Grasping our local history is no easy task. Our city is so wide and urbanized that coming across our origins takes some initiative. If you grew up in Los Angeles, most likely you’ve been on a field trip to Olvera Street. It’s a nice place to start, with many buildings spanning the 19th century.
At the same time, I ask myself was that it? What else was out there? How spread out was everyone from each other? One of the best places that answers these questions is the Leonis Adobe out in Calabasas. Nestled in the southwest region of the San Fernando Valley, you’ll only randomly come across it if you’re a local as part of the property serves as a sound wall for the 101 freeway.
While the adobe itself dates back to 1844, Mr. Leonis started McMansioning it way before the Big Mac. While there is no images of it’s original state, we do know that he began remodeling the home after he acquired it sometime around 1860.
To give you some perspective, the total population of Los Angeles was at roughly 5,000 during the decade of the 1860s. If you’ve been to such places as Acton, Los Alamos or Cayucos, you’ll get an idea of a similar density. Essentially, you had a town center where the majority lived with a handful of people scattered around maintaining farmland and livestock. The adobe itself was marathon distance from our “downtown”, so not a lot of friends to be made nearby.
When Leonis died in 1889, the home became part of many legal troubles and financial difficulties that compromised the future of the estate. At the same time, Los Angeles was starting its massive growth phase where the population would increase an average 17% a year for fifty years! The San Fernando Valley though wasn’t really a part of this boom as there were only about 3000 inhabitants by 1910, but people’s attention was obviously focused elsewhere.
Meanwhile, the adobe was changing hands and finding various ways to survive in other ways than primarily being a residence, as it reportedly served as such things as a chicken dinner restaurant and retirement home. The valley itself didn’t hit its growth spurt until after WWII and that’s when the adobe’s future really started to fall into question.
In the early fifties, the adobe was included in part of a purchase of land that would form Hidden Hills. Although the owner talked about restoring the house, ultimately the property was resold in 1961 with the developer wanting to raze the home to construct a shopping mall. The adobe was falling into severe disrepair as the new owner had little concern to curb any vandalism. The Leonis Adobe Association fought hard to save the home, but the owner only offered up the home at almost double it’s estimated value.
::::
* **Task requirements**
- 1) Decide whether each statement agrees with the Leonis Adobe passage. Answer yes or no and quote the words of the passage that settle it. (a) The adobe dates back to 1844. (b) Leonis died in 1900. (c) The San Fernando Valley had about 3000 inhabitants by 1910.
- 2) Answer these questions from the Leonis Adobe passage.
(a) What was the total population of Los Angeles during the 1860s?
(b) In what year was the property resold?
(c) What did the developer want to construct in place of the home?
- 3) Quote the Leonis Adobe passage word for word, starting with "When Leonis died" and going on through "obviously focused elsewhere.".
These lines come from a different source than the Leonis Adobe passage.

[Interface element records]
::::
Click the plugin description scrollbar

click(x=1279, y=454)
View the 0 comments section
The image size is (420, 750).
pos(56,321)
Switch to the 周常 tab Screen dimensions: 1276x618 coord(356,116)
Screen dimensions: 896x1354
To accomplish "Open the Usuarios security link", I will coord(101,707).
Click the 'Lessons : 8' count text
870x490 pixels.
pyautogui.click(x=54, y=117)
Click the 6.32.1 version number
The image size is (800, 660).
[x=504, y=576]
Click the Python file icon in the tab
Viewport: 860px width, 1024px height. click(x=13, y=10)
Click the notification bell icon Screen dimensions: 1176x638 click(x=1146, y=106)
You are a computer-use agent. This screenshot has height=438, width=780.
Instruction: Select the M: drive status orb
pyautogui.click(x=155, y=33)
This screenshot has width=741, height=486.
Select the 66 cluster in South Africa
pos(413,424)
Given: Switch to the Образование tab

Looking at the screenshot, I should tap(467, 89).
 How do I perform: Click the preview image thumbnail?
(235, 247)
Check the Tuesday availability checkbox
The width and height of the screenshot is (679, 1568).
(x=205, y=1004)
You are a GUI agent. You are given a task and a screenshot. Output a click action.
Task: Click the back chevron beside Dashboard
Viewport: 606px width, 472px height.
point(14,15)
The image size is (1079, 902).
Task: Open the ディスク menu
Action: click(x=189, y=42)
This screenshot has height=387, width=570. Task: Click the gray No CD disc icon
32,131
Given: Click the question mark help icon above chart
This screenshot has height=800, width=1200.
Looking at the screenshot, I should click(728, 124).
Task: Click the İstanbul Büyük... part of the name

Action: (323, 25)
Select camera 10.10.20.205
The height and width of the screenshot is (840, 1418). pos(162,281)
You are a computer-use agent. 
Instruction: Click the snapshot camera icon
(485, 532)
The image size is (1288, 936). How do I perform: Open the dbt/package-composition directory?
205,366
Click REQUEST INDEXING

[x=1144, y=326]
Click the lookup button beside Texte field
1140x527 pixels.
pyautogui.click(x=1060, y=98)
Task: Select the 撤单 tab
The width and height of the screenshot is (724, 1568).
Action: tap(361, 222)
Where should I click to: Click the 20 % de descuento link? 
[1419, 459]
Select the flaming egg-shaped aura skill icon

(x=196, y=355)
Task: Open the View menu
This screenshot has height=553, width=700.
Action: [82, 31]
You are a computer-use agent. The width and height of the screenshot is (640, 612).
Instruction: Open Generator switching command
::::
* **Task results**
- 1)
(a) Yes: "While the adobe itself dates back to 1844"
(b) No: "When Leonis died in 1889"
(c) Yes: "there were only about 3000 inhabitants by 1910"

- 2)
(a) Roughly 5,000
(b) 1961
(c) A shopping mall

- 3)
When Leonis died in 1889, the home became part of many legal troubles and financial difficulties that compromised the future of the estate. At the same time, Los Angeles was starting its massive growth phase where the population would increase an average 17% a year for fifty years! The San Fernando Valley though wasn’t really a part of this boom as there were only about 3000 inhabitants by 1910, but people’s attention was obviously focused elsewhere.